Carlson jeta un coup d’œil au Diacre Ikanser et après un signe de tête affirmatif, il dit :
– « Il est clair que Jason avait planifié cette vengeance depuis longtemps. Il a vendu les objets de valeur qu’il y avait dans la maison et a même accepté que la banque Varvat rachète son domaine.
« Après avoir tué ses domestiques, il a accéléré sa liquidation, vendu ses tableaux et autres objets. Il était apparemment certain qu’on le retrouverait à coup sûr et ne voulait pas prendre de risques.

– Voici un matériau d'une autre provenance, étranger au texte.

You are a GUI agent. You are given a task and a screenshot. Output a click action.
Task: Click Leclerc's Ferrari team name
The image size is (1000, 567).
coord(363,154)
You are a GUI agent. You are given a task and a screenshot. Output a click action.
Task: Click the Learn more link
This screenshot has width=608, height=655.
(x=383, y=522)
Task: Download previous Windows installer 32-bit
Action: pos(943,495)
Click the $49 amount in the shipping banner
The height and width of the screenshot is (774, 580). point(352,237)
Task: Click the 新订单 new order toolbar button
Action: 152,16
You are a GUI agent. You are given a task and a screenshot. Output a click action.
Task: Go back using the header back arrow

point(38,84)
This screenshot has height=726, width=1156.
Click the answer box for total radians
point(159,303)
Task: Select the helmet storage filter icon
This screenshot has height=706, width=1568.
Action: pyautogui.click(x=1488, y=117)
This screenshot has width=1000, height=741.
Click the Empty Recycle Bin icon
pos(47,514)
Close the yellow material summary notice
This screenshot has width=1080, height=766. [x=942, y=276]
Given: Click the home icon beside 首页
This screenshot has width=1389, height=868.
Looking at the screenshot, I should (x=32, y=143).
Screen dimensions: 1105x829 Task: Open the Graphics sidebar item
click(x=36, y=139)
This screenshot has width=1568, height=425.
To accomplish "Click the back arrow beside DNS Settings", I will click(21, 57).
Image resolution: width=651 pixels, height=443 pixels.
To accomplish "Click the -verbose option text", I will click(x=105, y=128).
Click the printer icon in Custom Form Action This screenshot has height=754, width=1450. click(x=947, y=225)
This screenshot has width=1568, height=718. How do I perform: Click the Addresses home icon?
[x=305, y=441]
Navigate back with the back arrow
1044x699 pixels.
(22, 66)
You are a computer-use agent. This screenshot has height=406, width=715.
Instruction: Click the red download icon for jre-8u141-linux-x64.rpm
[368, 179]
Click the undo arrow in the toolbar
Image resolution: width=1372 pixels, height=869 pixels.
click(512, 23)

« Avant qu’il ne passe à l’action, il ne lui restait que sa maison, ses meubles et son identité. Nul ne sait ce qu’il a fait de tout son argent liquide, ses métaux précieux et ses bijoux. »
Calme, rationnel, fou ! Pensa Klein en entendant ces explications.
– « Un vrai démon », conclut Isengard avant de leur faire part de ses déductions. « Il est lucide et calme dans ses actions, mais a une forte tendance à la folie et un esprit aventurier, ce qui correspond parfaitement à ses deux derniers actes. »
– « Il nous faut donc nous méfier de ses prises de risques ? » S’enquit Klein qui avait saisi l’essentiel des propos du détective Stanton.
– « Oui », répondit Isengard en hochant gravement la tête.
Les quelques détectives présents fouillèrent ensuite la maison et découvrirent de nombreux éléments prouvant que Patrick Jason posait problème. Ils virent également le portrait accroché au mur dans la salle d’activités.
On pouvait y voir un homme d’âge moyen aux pommettes hautes, aux yeux bleus avec un peu de gris, aux traits ordinaires et aux cheveux soigneusement peignés. Il ne présentait aucune particularité.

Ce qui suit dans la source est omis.